Ensuite qu'ils ne se reconnaissaient plus dans certains dogmes qui prévalent au Québec depuis la Révolution tranquille et dont nous nous sommes faits les porte-parole; qu'il fallait nous soucier de l'endettement collectif qui risque de condamner nos enfants à être écrasés sous un fardeau intenable. Enfin qu'ils attendaient des actions réalistes, concrètes et immédiates, dans certains dossiers où ils ont des inquiétudes particulières.
Comme démocrate, je suis profondément convaincue que le peuple est souverain et que, comme parti politique, nous avons le devoir de l'écouter avec respect et de répondre à ses aspirations. C'est la condition première pour obtenir sa confiance.
Renouveler notre parti
Depuis sa fondation, le Parti québécois s'est construit sur deux piliers: la social-démocratie et la souveraineté. Vouloir les renier lui ferait perdre sa raison d'être. Tout comme le fait de se radicaliser en refusant d'avance de gouverner un Québec encore province serait une recette assurée pour l'exclusion, voire le suicide politique.
Depuis 40 ans, le Québec a changé.
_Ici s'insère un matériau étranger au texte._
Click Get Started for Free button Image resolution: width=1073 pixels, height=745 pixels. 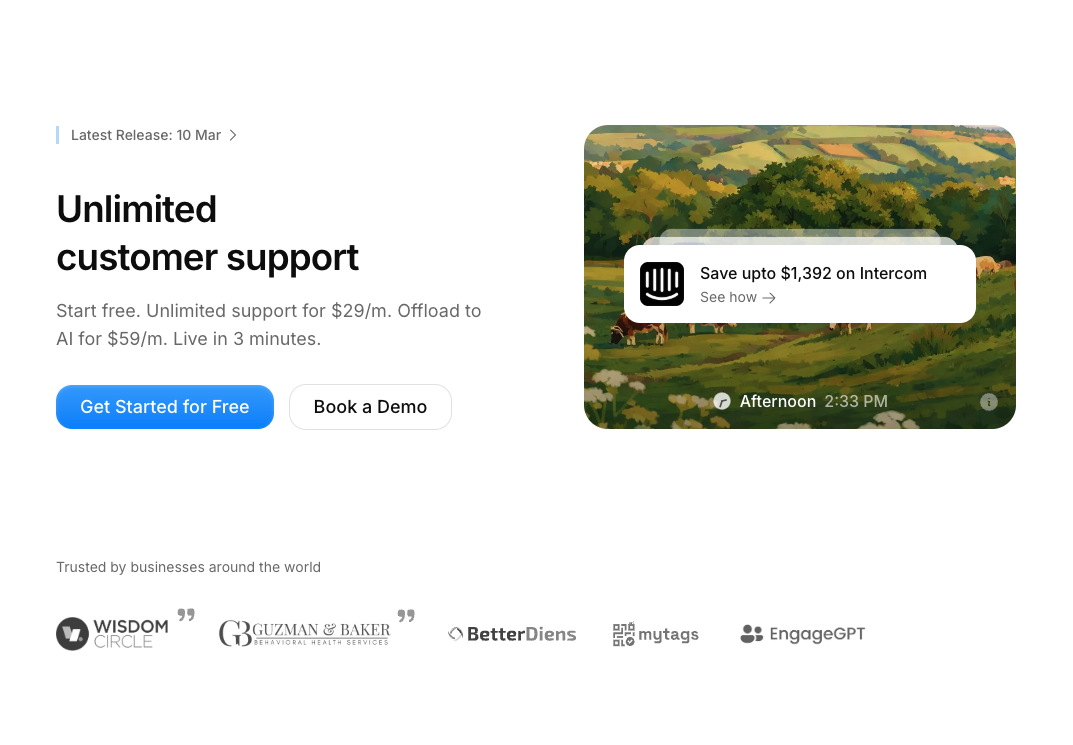(x=165, y=407)
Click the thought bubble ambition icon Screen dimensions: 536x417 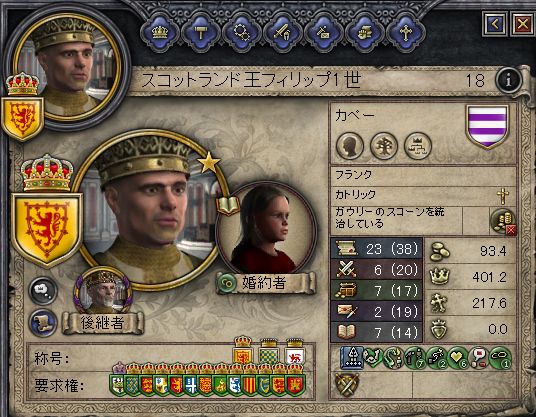43,291
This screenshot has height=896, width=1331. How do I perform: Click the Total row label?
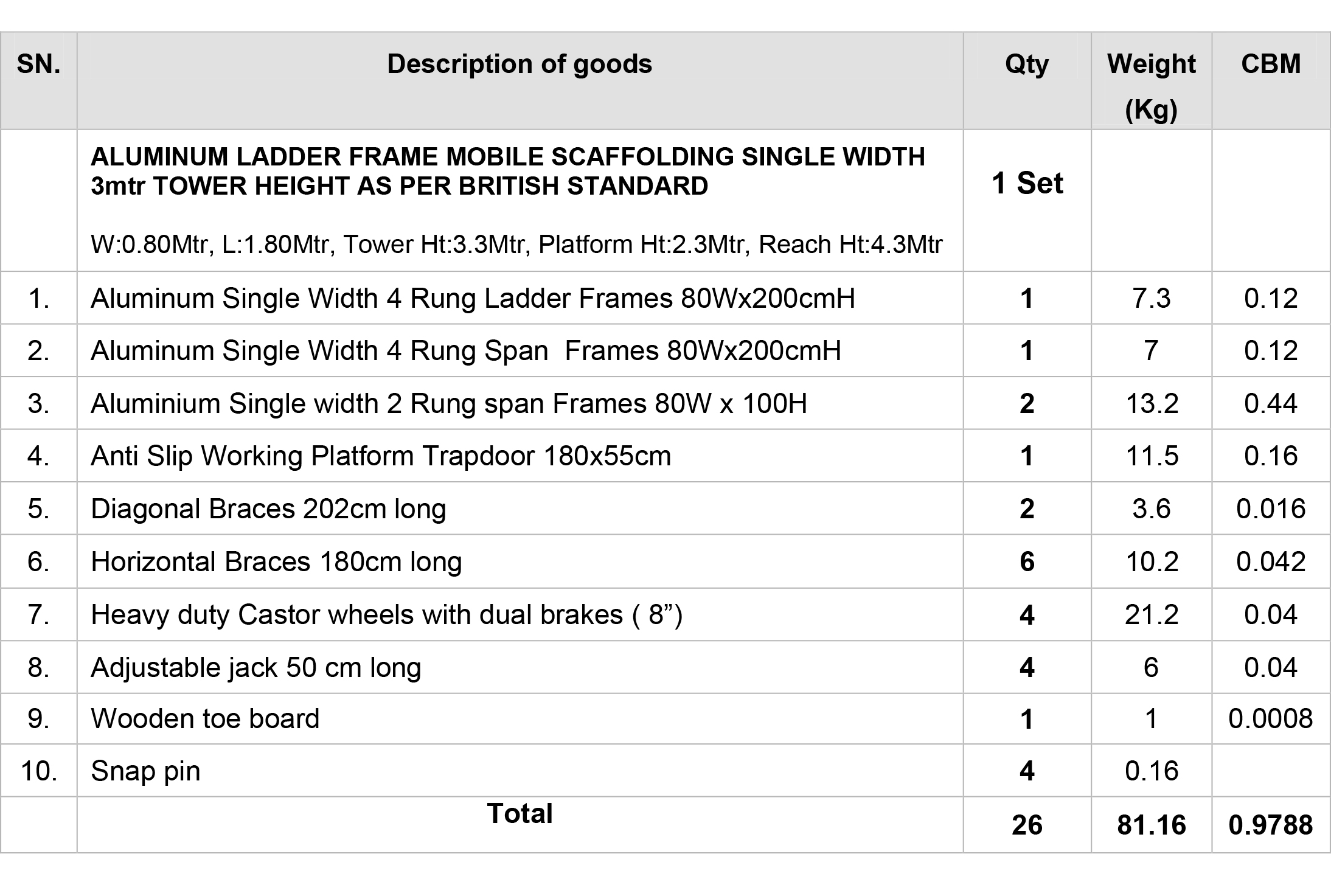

Et si le Québec et les Québécois ont évolué, le Parti québécois doit lui aussi évoluer.
Partout en Occident, des partis progressistes, sans rien renier de leurs valeurs profondes, adaptent leurs politiques. Nous ne devons pas craindre d'en faire autant et de nous renouveler à partir des attentes de la population. Posons-nous la question: comment être souverainiste, comment être social-démocrate en 2007?
Sur la souveraineté
Plus personne ne conteste désormais que les Québécoises et les Québécois, par leur histoire, leur langue, leur culture, le territoire qu'ils occupent, les institutions qu'ils ont créées au fil des siècles, les liens qu'ils ont tissés avec le monde, forment une nation. Pour ma part, je suis persuadée qu'aucun peuple ne peut renoncer à sa souveraineté et qu'aucun parti politique n'a moralement le droit d'écarter d'une manière définitive le droit d'un peuple à s'autodéterminer.
Au Parti québécois, nous croyons que le Québec possède tout ce qu'il faut pour devenir un véritable pays et que nous ne pourrons nous réaliser pleinement, comme nation, que lorsque nous nous gouvernerons nous-mêmes.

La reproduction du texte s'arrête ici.